荒屋敷遺跡
- 調査期間
- 5月~12月(予定)
- 場所
- 伊達市伏黒字六角
- 該当時代
- 弥生・古墳・古代・中世
- 調査原因
- 一般国道115号相馬福島道路の建設
荒屋敷遺跡は、昔の阿武隈川に沿って形成された自然堤防上に立地しています。昨年度実施した確認調査では、弥生土器や古墳時代~平安時代の土師器・須恵器が出土しています。遺構は、土坑・溝跡・小穴等が見つかっています。
5月30日のようす
荒屋敷遺跡の調査を開始しました。まずは、重機による表土剥ぎを実施しています。
6月18日のようす
表土剥ぎが終了した箇所について、遺構があるかどうか探しているところです。丸い小さい穴や、長軸が2~3mの長方形の輪郭が見え始めました。今後、掘り込みを行い、本格的に調査していく予定です。
6月26日のようす
土坑から古墳時代後期の土師器甕が出土しました。出土状況の記録を作成し、取り上げました。この後、室内で水洗いをし、接合します。当時のままの近い形に復元できそうです。
7月11日のようす
遺構が集中する調査区南端部の全景を撮影しました。土坑や溝跡の他、多数の小穴が見つかりました。小穴は、中世頃の建物跡の柱穴と推測されます。
9月13日のようす
土坑から多量の石とともに中世陶器の甕の破片が出土しました。この土坑が人為的に埋められた時に、陶器片も一緒に捨てられたようです。
9月18日のようす
中世陶器片が出土した土坑の全景写真です。
10月17日のようす
遺構の検出作業をしている様子です。
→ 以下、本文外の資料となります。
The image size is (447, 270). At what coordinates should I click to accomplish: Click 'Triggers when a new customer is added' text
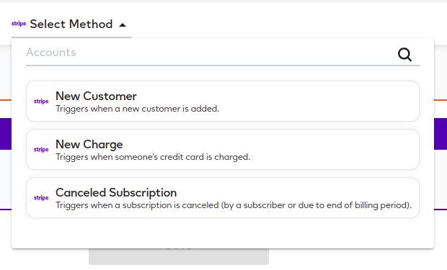[138, 109]
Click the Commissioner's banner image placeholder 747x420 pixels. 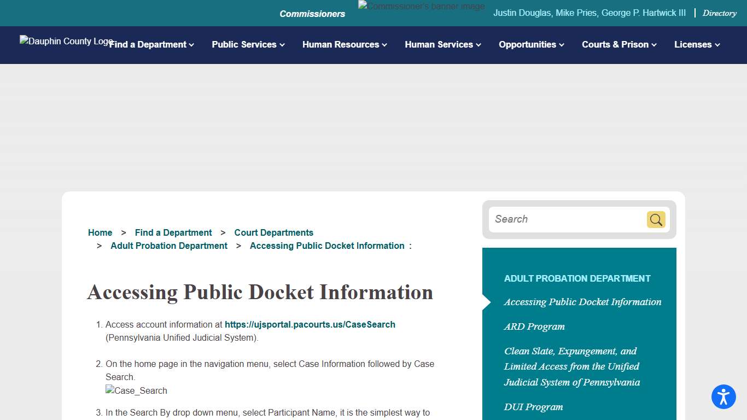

土を削っていくと、地面の土とは違う色の輪郭が見えてきます。この部分が遺構と考えています。この写真を撮影した箇所では、3~4m程度の方形や直径20㎝前後の丸い遺構があることがわかりました。今後、こられの調査を実施していきます。
11月9日のようす
荒屋敷遺跡からは、土坑や小穴から古銭が約30枚出土しています。写真の古銭は、「祥符元寶(しょうふげんぽう)」や「政和通寶(せいわつうほう)」と判読でき、いずれも中国の王朝である北宋(960~1127年)の時代につくられたものです。これ以外の古銭についても、細片で判読できない資料もありますが、大半が北宋銭であることがわかりました。
11月21日のようす
調査も終盤に差し掛かったため、調査区の全景写真を撮影しました。上の写真は、「10月17日のようす」で紹介した調査区北部で、下の写真はこれより少し南の調査区中央部です。特に調査区中央部では多数の遺構が集中し、遺構を壊さないよう移動するのが大変でした。この後、調査は12月3日に終了しました。